- _Texte fourni_
□ □ □ □
Droite – Élections législatives 1994-2013 / Sondages 2017 – 2018
Source :
Ministère de l’Intérieur, Supermedia, Youtrend.it
La gauche : entre affaiblissement et divisions
Le Parti démocrate : personnalisation et faiblesse institutionnelle
Créé en 2007, d’une fusion entre les catholiques de la Marguerite (Margherita) et les Démocrates de gauche (Democratici di sinistra, DS, ex-PCI), le Parti démocrate a connu un parcours tourmenté. Trois secrétaires se sont succédé à sa tête durant les dix dernières années, Walter Veltroni, Pierluigi Bersani et Matteo Renzi, ainsi que deux secrétaires de transition, Dario Franceschini et Gugliemo Epifani.
L’une des principales difficultés de cette formation a été de trouver une ligne politique claire et un modèle d’organisation bien défini. Veltroni a cherché à donner au parti une empreinte réformiste, sur l’exemple de la troisième voie blairiste en Grande-Bretagne, et à le transformer en parti « à vocation majoritaire », autrement dit capable de remporter les élections et de gouverner seul, avec une structure fondée sur les élus et loin du modèle du parti de masse. L’affaiblissement de son leadership et les pressions des oligarques venus des deux partis fondateurs conduisirent à sa démission début 2009 et à l’élection de Pierluigi Bersani, avec une vision plus traditionnelle de la gauche. Matteo Renzi, devenu secrétaire en décembre 2013, puis chef du gouvernement en février 2014, a cherché à revitaliser la vision originale de Veltroni et à rompre définitivement avec l’oligarchie d’origine qui contrôlait le parti. Il a opéré une forte personnalisation du pouvoir, favorisée par la superposition entre leadership de parti et leadership de gouvernement5.
Malgré son succès aux élections européennes de 2014 (40,8%), le Parti démocrate a connu ensuite des résultats peu brillants à l’échelle locale. Pour les élections du 4 mars 2018, les sondages anticipent même une chute des intentions de vote (voir graphique 2). La participation aux élections internes du parti (primaires et élections du secrétaire) a également subi une baisse constante depuis de 2007.
Parti démocrate – Élections législatives 1994-2013 / Sondages 2017 – 2018
Source :
Ministère de l’Intérieur, Supermedia, YouTrend.it.
Une coalition de centre gauche difficile à construire
L’idée du Parti démocrate comme parti « à vocation majoritaire » a constitué un pilier de la vision de Renzi. À la suite de son succès aux élections européennes de 2014, dans un contexte d’abstention élevée de votes (plus de 42%), Renzi fit approuver une loi électorale, connue sous le nom d’Italicum (mai 2015), qui entendait privilégier les partis aux dépens des coalitions afin de permettre au parti gagnant – c’est-à-dire au parti obtenant 40% au « premier tour de liste » ou gagnant au second tour entre les deux partis les mieux placés au premier – d’obtenir la majorité des sièges à la Chambre des députés (la loi ne devait pas s’appliquer au Sénat). Mais, soumis à référendum le 4 décembre 2016, ce projet de loi a été repoussé à une large majorité (59,1%). Cet échec s’explique par l’opposition au projet de nombreux partis (le Mouvement 5 étoiles, la Ligue du Nord ou encore Forza Italia), mais aussi parce que l’image de modernisateur6 de Matteo Renzi s’est peu à peu estompée, en raison de son manque d’attention à l’égard de son parti, des résultats de son action à la tête du gouvernement, inférieurs aux promesses initiales, très ambitieuses, et des oppositions syndicales contre le « Jobs Act » (flexisécurité à l’italienne) et contre la réforme de l’école publique.
□ □ □ □
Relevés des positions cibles
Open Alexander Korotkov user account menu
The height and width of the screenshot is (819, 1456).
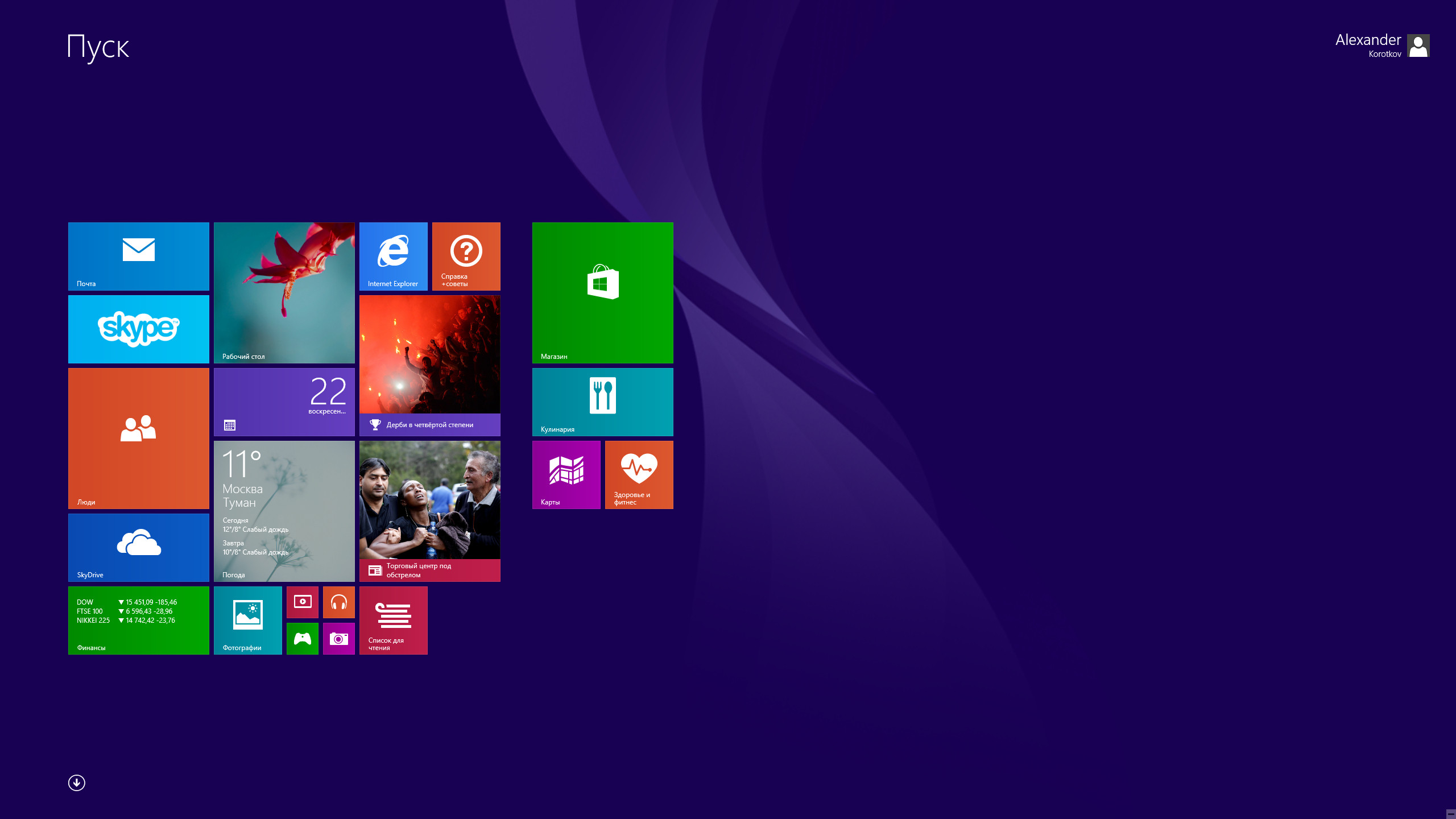coord(1382,46)
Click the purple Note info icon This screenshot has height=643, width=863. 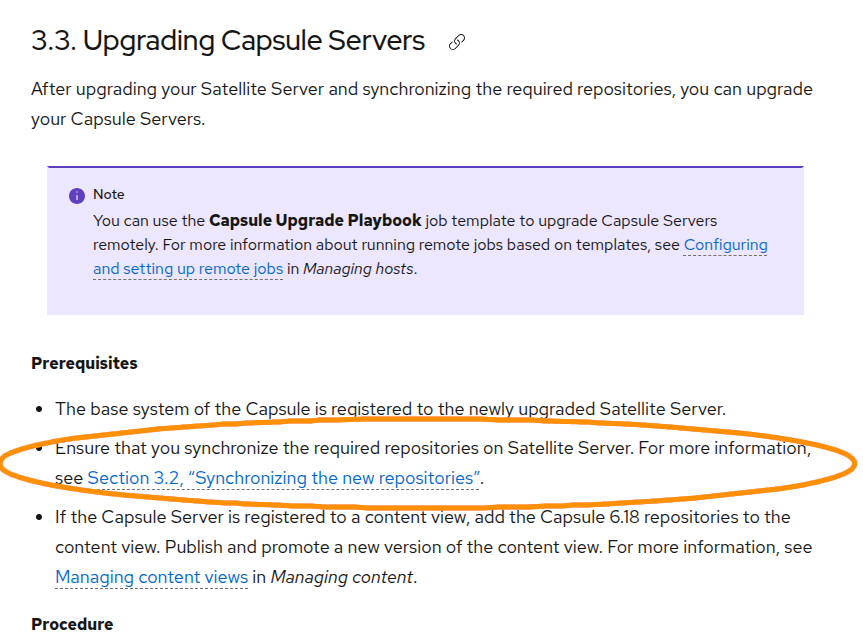[x=77, y=196]
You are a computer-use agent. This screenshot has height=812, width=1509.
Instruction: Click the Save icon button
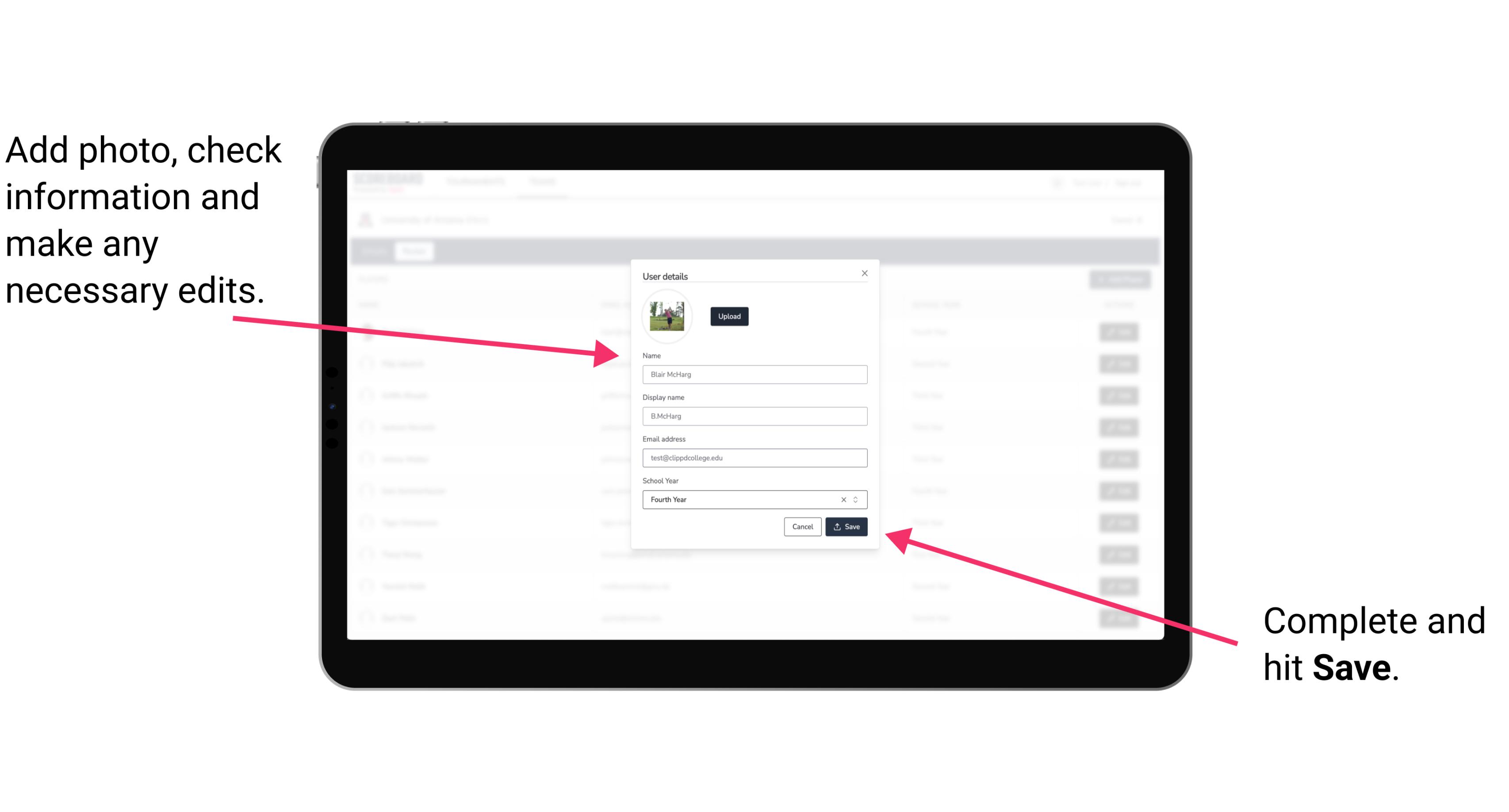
□ □ □ □
- _Énoncé A_
Répondez aux questions suivantes d'après le texte sur le Parti démocrate italien.
(i) En quelle année le Parti démocrate a-t-il été créé ?
(ii) Quel score le Parti démocrate a-t-il obtenu aux élections européennes de 2014 ?
(iii) À quelle majorité le projet soumis au référendum du 4 décembre 2016 a-t-il été repoussé ?
- _Énoncé B_
Poursuivez le texte sur le Parti démocrate italien après sa dernière phrase.

- _Résultat final A_
(i) En 2007.
(ii) 40,8 %.
(iii) À une majorité de 59,1 %.

- _Résultat final B_
L’échec du référendum a été suivi de la démission de Renzi du gouvernement et du parti (après avoir quitté le secrétariat en février 2017, il a été réélu à la faveur d’une élection directe des sympathisants en avril 2017, avec 69% des suffrages), mais il a aussi fortement affaibli le Parti démocrate lui-même.
Pendant les derniers mois de l’année 2017 des négociations ont eu lieu pour créer une coalition de centre gauche en mesure d’affronter la droite et le M5S de Beppe Grillo, tous deux grandissants. La tentative d’une entente avec le groupe présidé par l’ancien maire de Milan Giuliano Pisapia a échoué, ce dernier renonçant même à son projet de créer un nouveau mouvement de gauche. Finalement, le Parti démocrate est parvenu à former une coalition avec de petites formation politiques créées en vue des élections : +Europa (Più Europa), une liste nettement européiste guidée par Emma Bonino, la personnalité la plus influente du mouvement radical, ex-commissaire européen et ministre des Affaires étrangères dans le gouvernement Letta ; Ensemble (Insieme), formée par le très petit Parti socialiste, les Verts et des personnalités proches de Romano Prodi ; Civique populaire (Civica popolare), héritière du petit parti centriste de l’Alliance populaire. Selon les derniers sondages (16 février 2018), l’ensemble de la coalition est crédité de 27,4% dont 22,4% pour le seul Parti démocrate.
À la gauche du Parti démocrate : Libres et Égaux
À la fin de l’année 2017, un parti de gauche opposé à Renzi, Libres et Égaux (Liberi e Uguali, LeU) a été créé. La direction du parti a été confiée à Pietro Grasso, président du Sénat. Né de la fusion entre Article 1er-Mouvement démocrate et progressiste (Articolo 1-Movimento Democratico e Progressista, MDP) et d’autres mouvements de gauche (Possibile et Sinistra Italiana-Sinistra Ecologia Libertà), Libre et Égaux rejette catégoriquement le « Jobs Act » qu’il accuse d’être source de précarité. En outre, il est très critique envers la politique d’immigration du Parti démocrate, particulièrement envers le ministre de l’Intérieur Marco Minniti – qui cherche à limiter l’arrivée des migrants en concluant des accords avec les différents pouvoirs présents en Libye.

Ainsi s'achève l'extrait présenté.